__Work instruction__:
Copy out the listing below line for line, leaving out the pictures.

__Entries supplied__:
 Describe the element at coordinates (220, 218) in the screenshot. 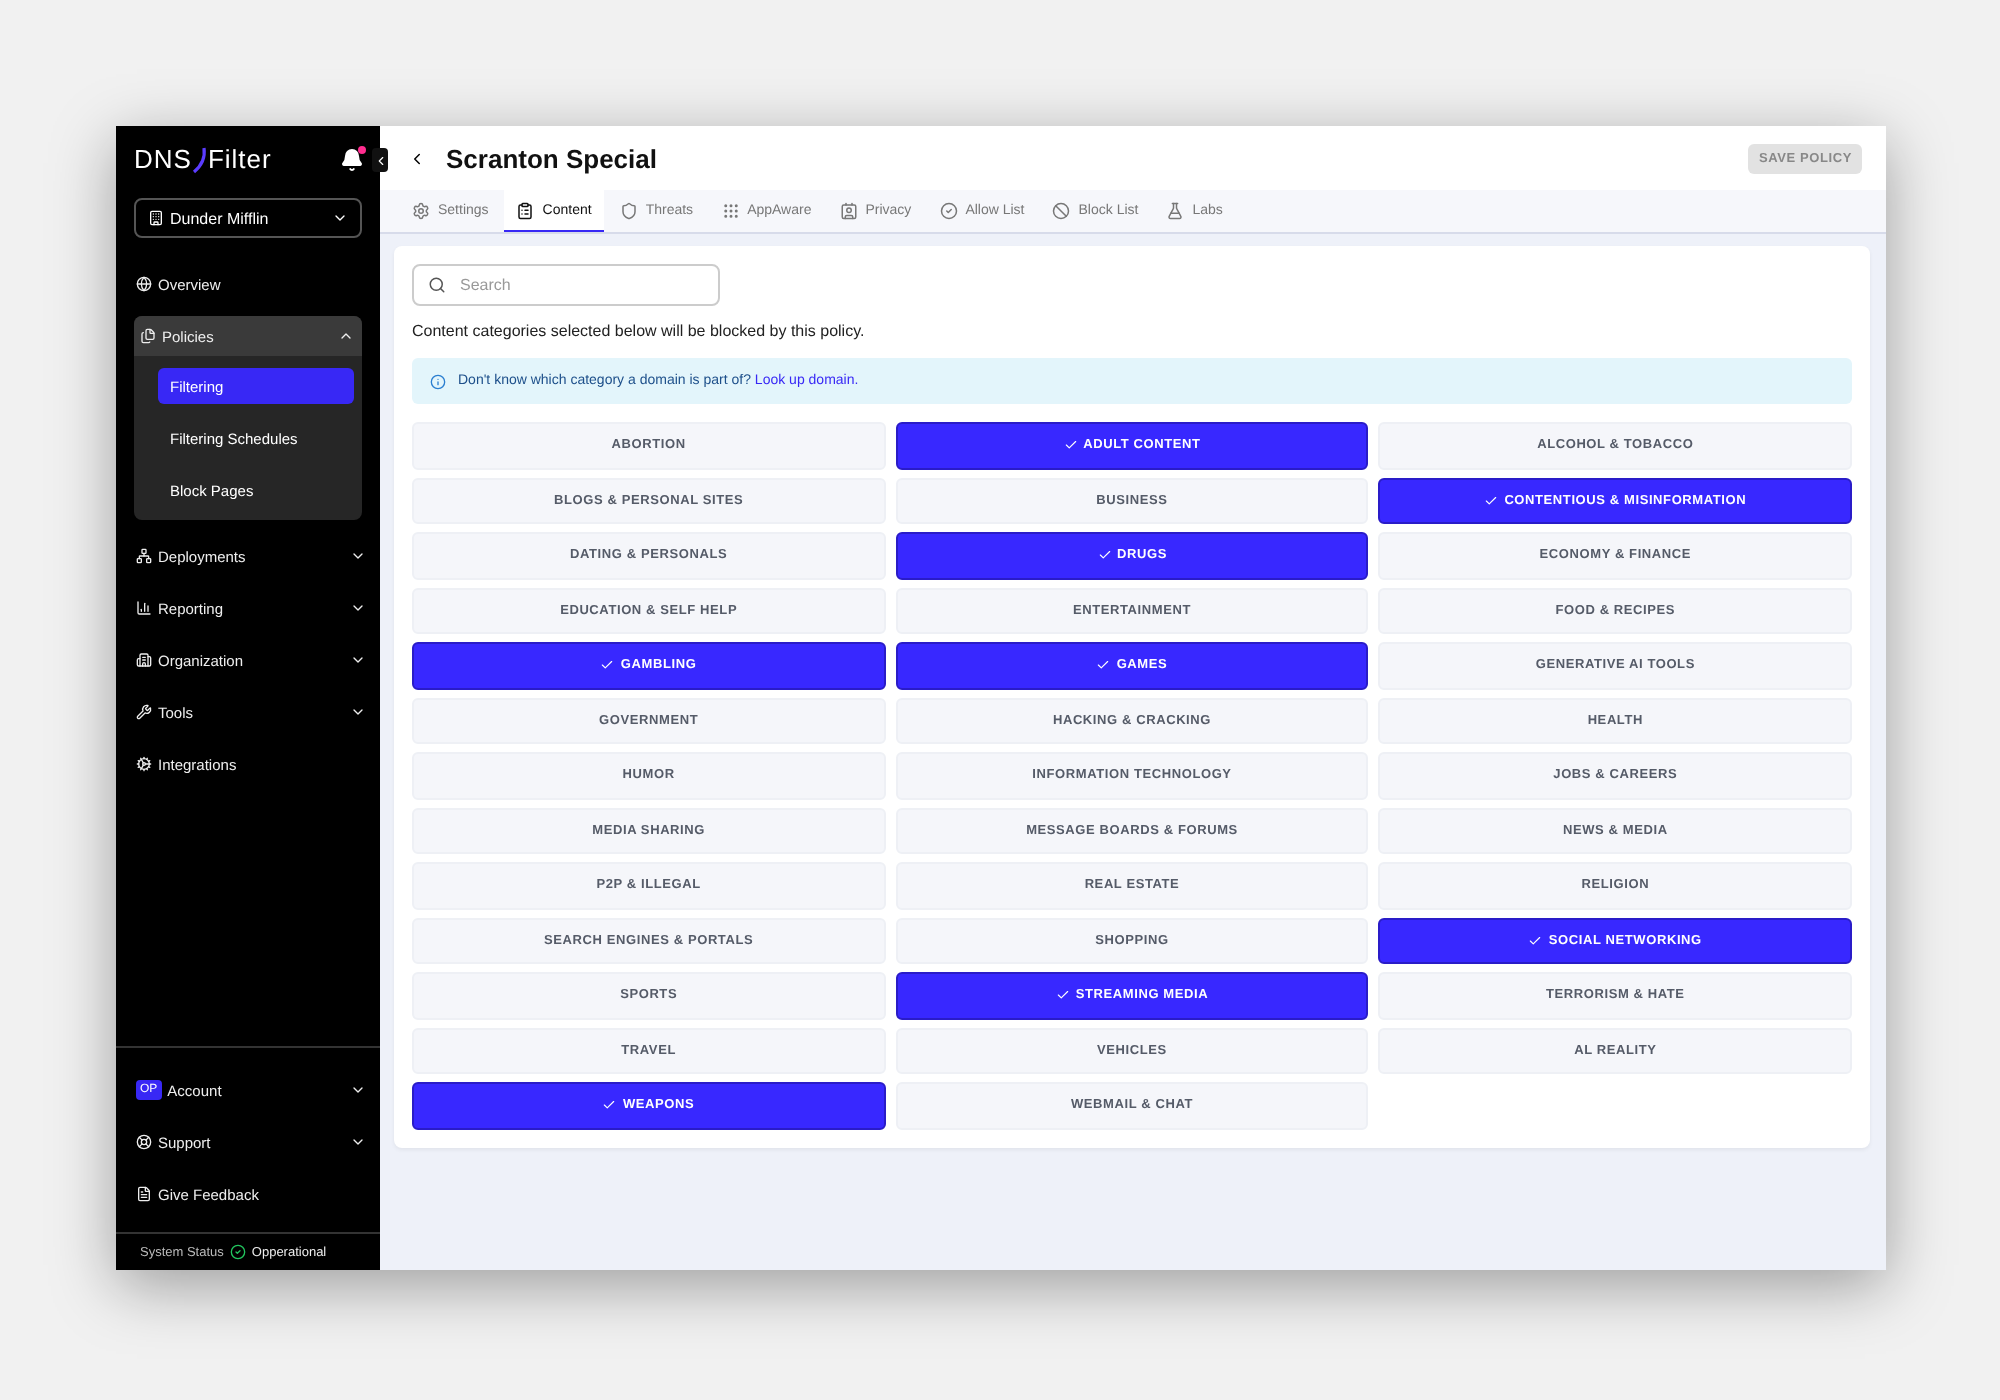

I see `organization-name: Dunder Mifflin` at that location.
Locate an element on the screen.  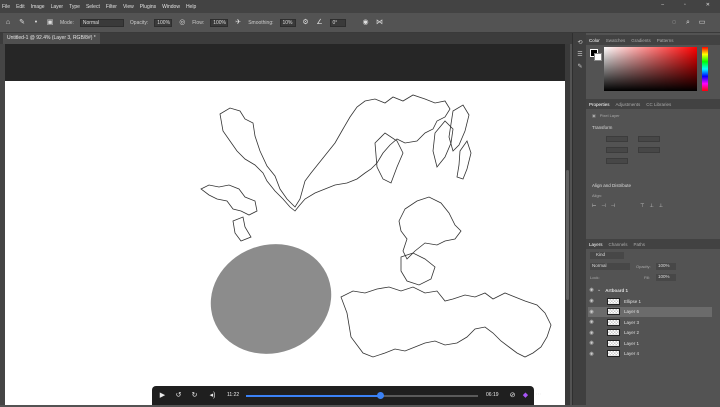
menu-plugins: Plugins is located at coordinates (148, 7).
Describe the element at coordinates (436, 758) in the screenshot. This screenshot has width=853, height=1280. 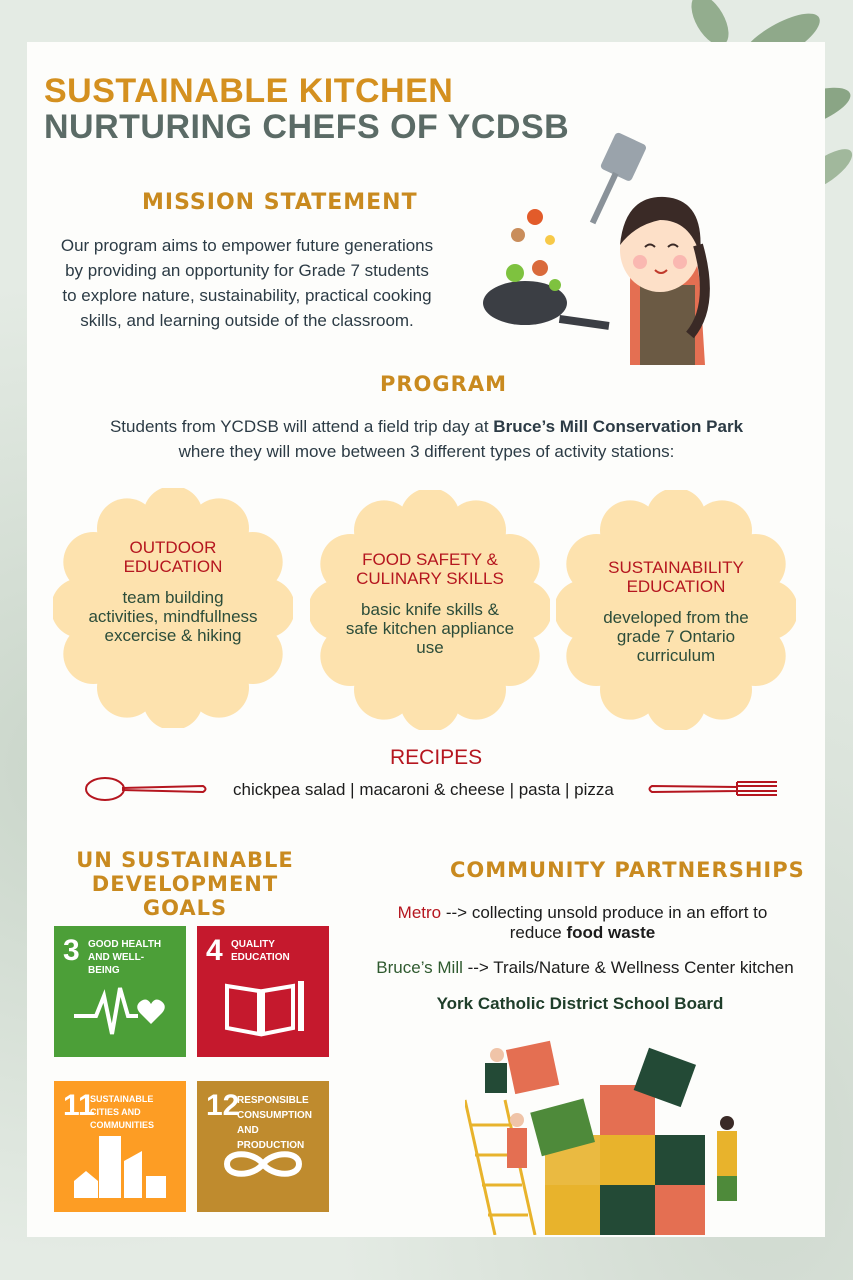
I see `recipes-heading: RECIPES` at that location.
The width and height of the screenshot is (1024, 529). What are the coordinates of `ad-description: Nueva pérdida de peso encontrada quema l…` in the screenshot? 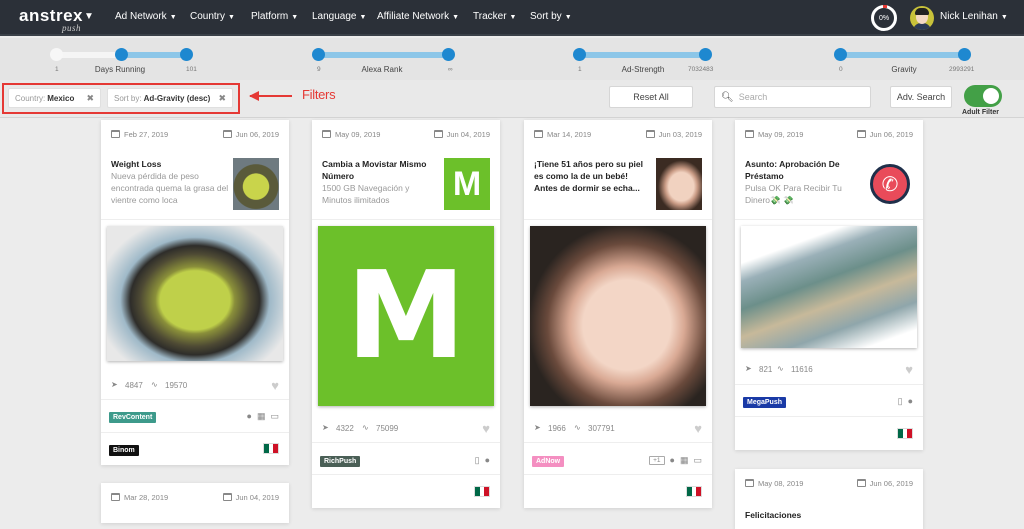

__Problem solution__:
 Describe the element at coordinates (220, 218) in the screenshot. 

I see `organization-name: Dunder Mifflin` at that location.
Locate an element on the screen.  
menu-plugins: Plugins is located at coordinates (148, 7).
Describe the element at coordinates (436, 758) in the screenshot. This screenshot has width=853, height=1280. 
I see `recipes-heading: RECIPES` at that location.
The width and height of the screenshot is (1024, 529). What are the coordinates of `ad-description: Nueva pérdida de peso encontrada quema l…` in the screenshot? 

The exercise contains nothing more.